Your answer should consist of every line in the records that holds "agent".
══ Data provided
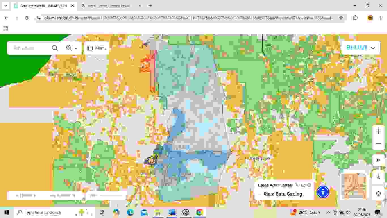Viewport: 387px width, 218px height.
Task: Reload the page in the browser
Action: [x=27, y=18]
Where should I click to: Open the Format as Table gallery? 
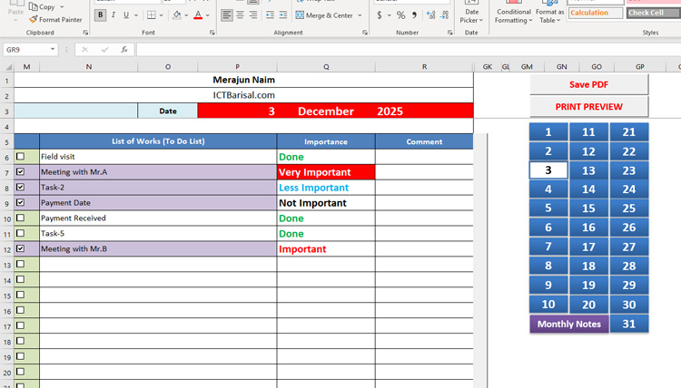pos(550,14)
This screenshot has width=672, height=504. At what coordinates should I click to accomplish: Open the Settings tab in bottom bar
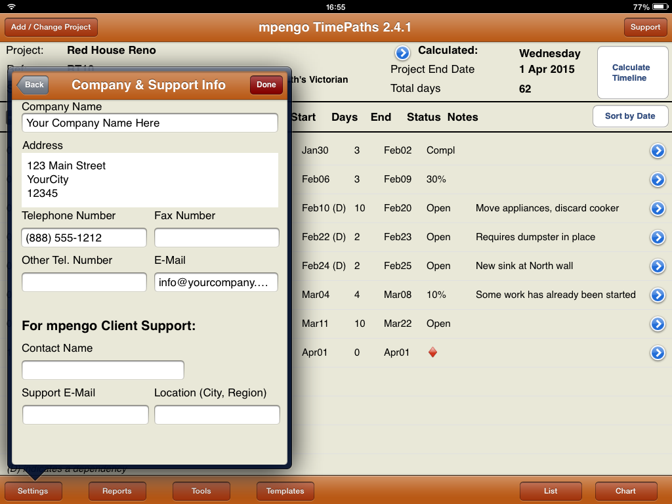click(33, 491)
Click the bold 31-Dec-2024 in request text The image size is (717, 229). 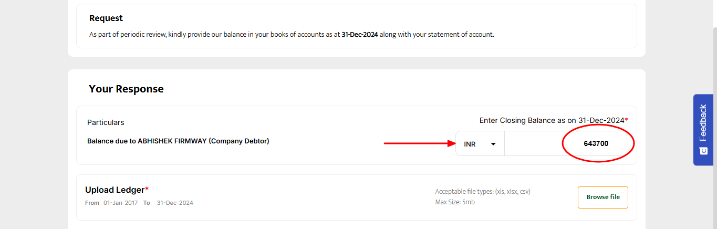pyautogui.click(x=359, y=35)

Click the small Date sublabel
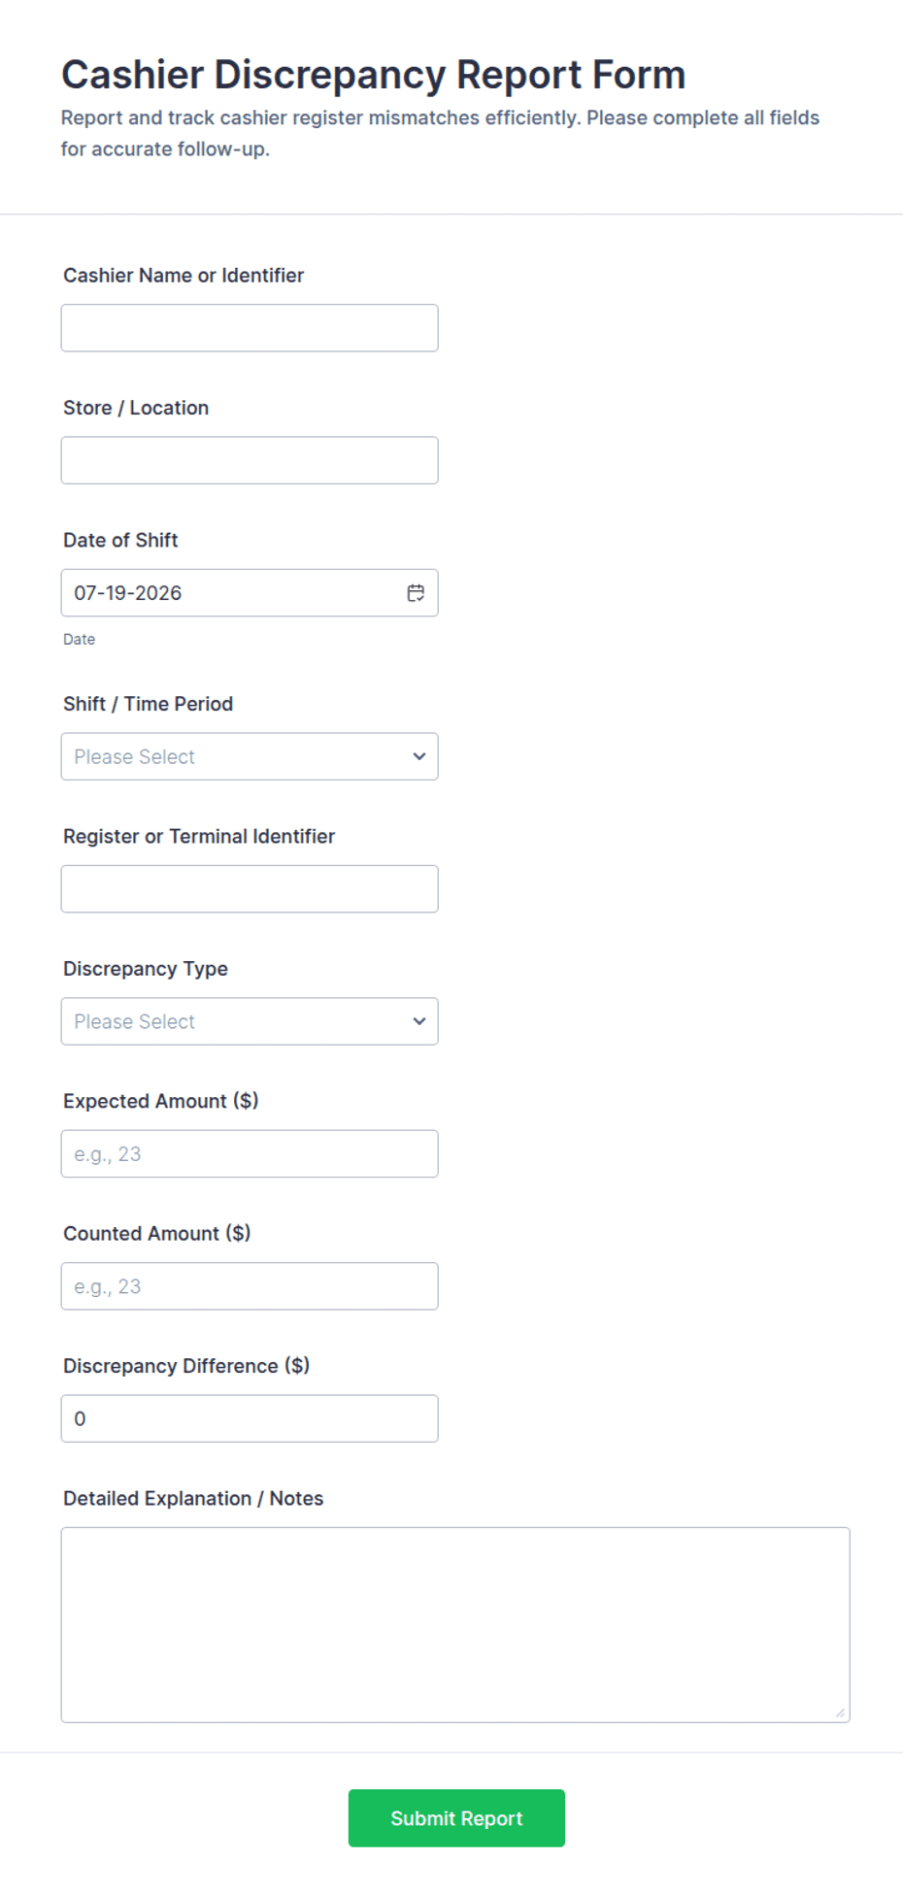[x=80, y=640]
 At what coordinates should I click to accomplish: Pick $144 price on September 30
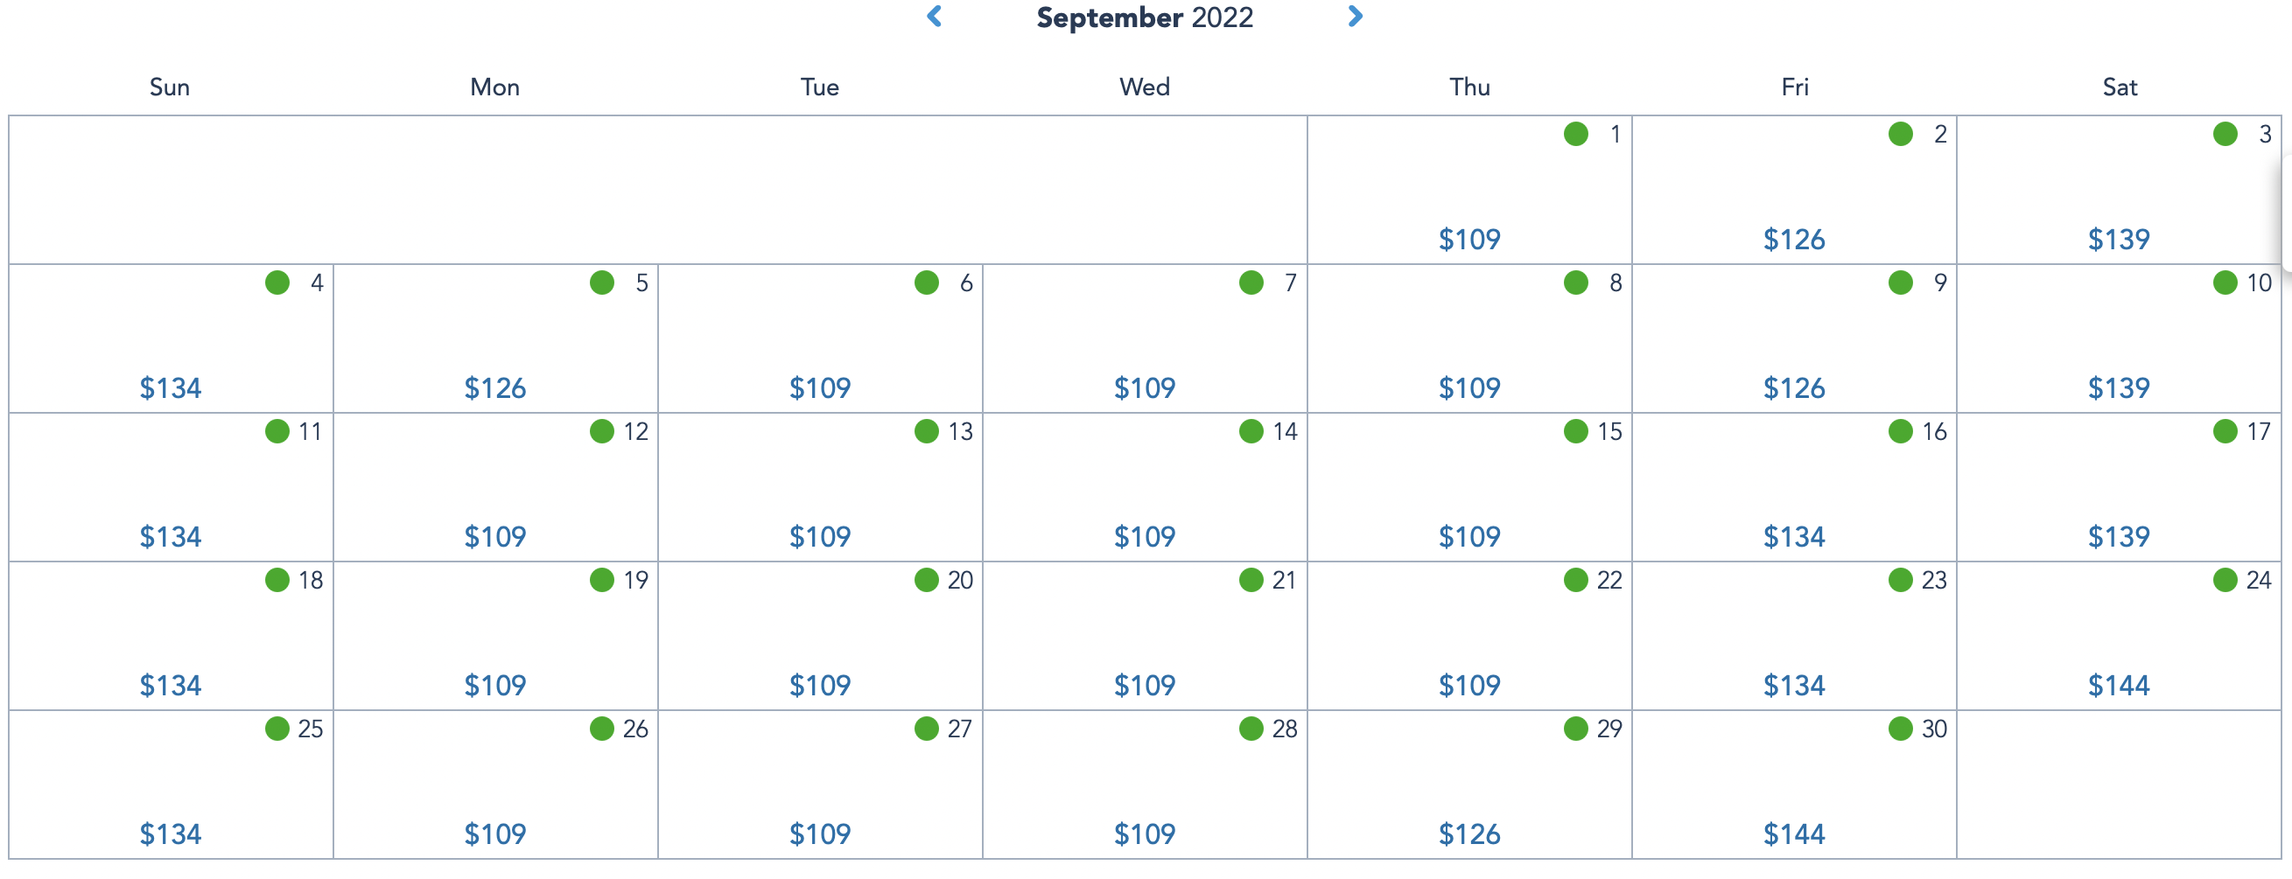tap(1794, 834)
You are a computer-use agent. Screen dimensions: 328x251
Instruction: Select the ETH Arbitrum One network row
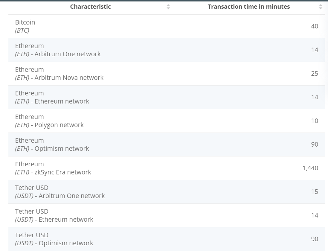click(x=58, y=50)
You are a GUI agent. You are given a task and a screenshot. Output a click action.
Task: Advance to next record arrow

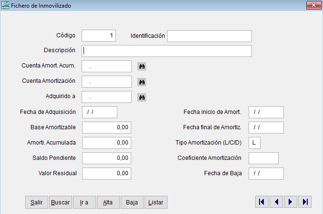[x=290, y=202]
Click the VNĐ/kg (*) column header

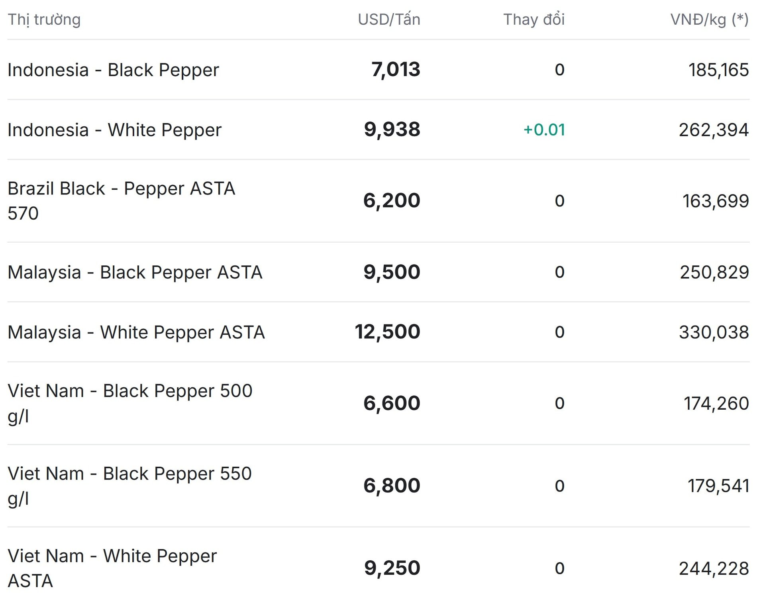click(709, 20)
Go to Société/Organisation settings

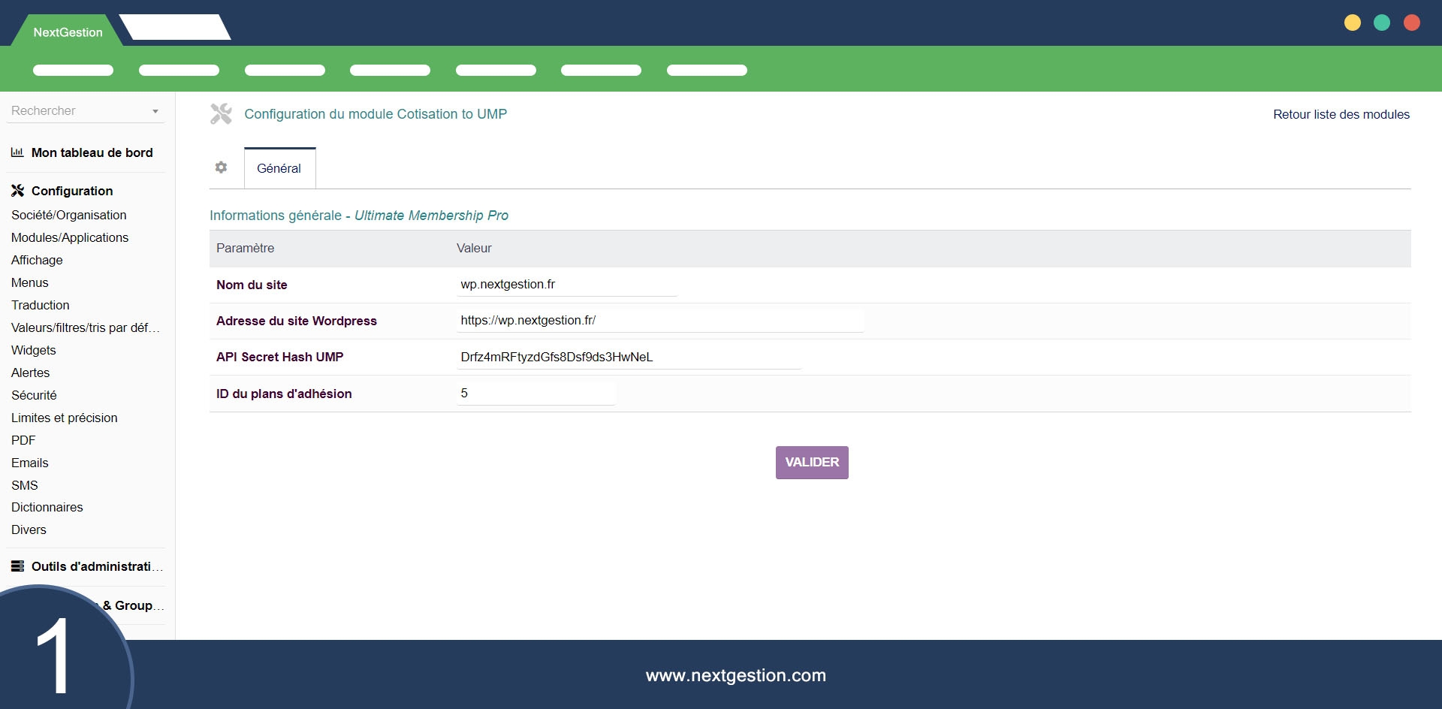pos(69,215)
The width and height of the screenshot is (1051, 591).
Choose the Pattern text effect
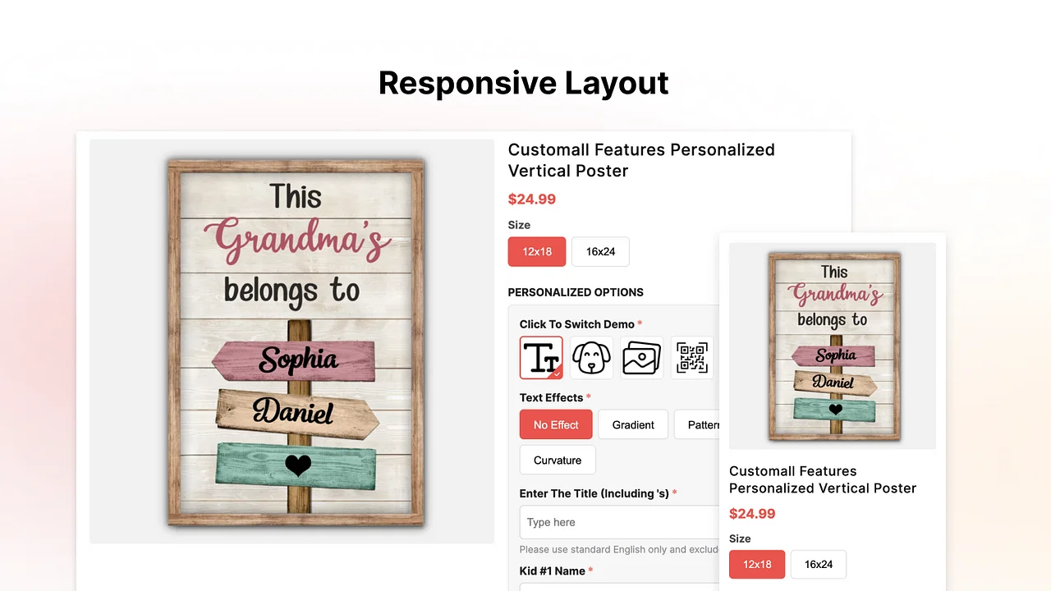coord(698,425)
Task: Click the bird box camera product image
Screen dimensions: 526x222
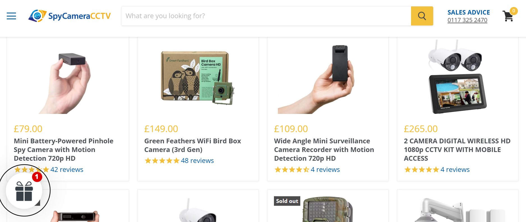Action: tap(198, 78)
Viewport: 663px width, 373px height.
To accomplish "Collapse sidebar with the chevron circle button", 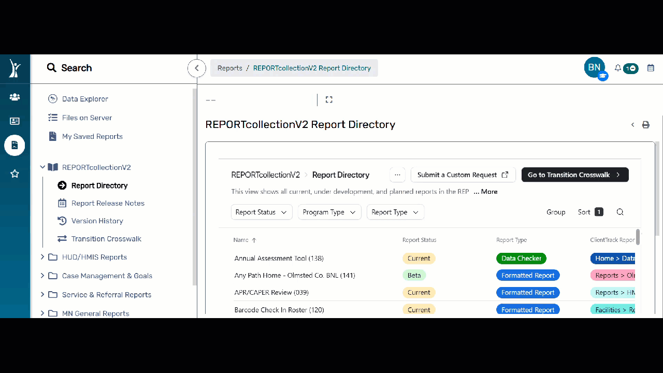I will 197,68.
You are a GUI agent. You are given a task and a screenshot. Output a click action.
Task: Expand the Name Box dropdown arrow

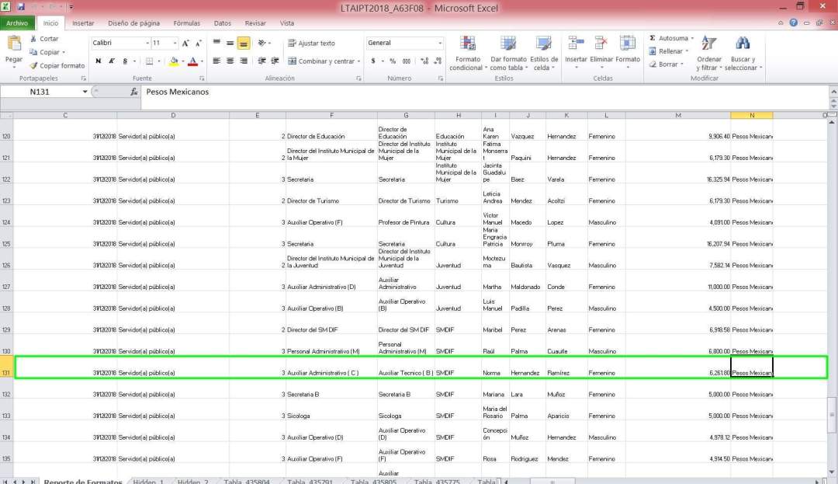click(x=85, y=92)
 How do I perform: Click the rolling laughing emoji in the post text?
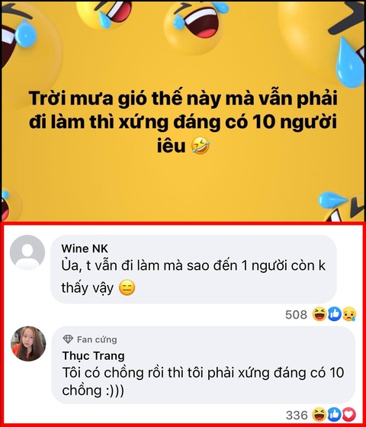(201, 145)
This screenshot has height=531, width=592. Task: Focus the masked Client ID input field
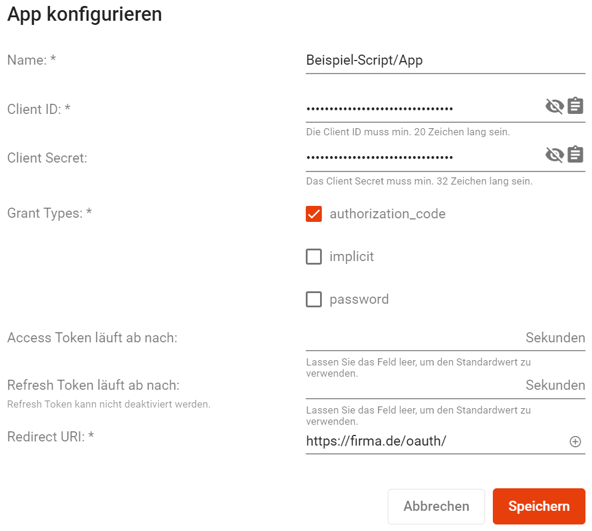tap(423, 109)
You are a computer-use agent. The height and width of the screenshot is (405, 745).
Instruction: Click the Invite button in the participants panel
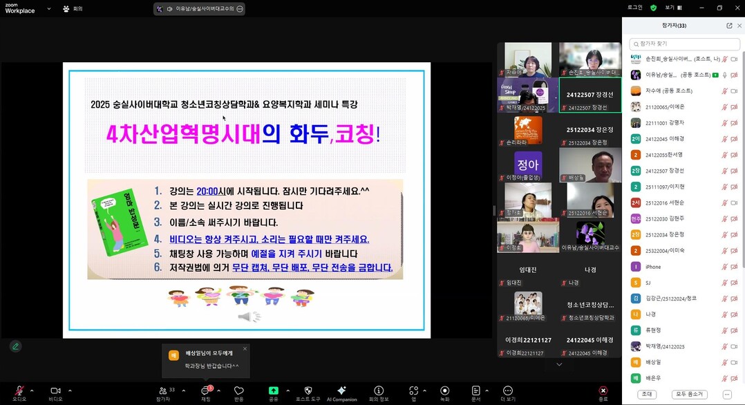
════
## Completed task
You are a computer-use agent. Screen dimensions: 328x251
You are a GUI agent. You are given a task and a screenshot. Output a click action.
You are a GUI agent. You are given a task and a screenshot. Output a click action.
You are a computer-use agent. The height and width of the screenshot is (405, 745).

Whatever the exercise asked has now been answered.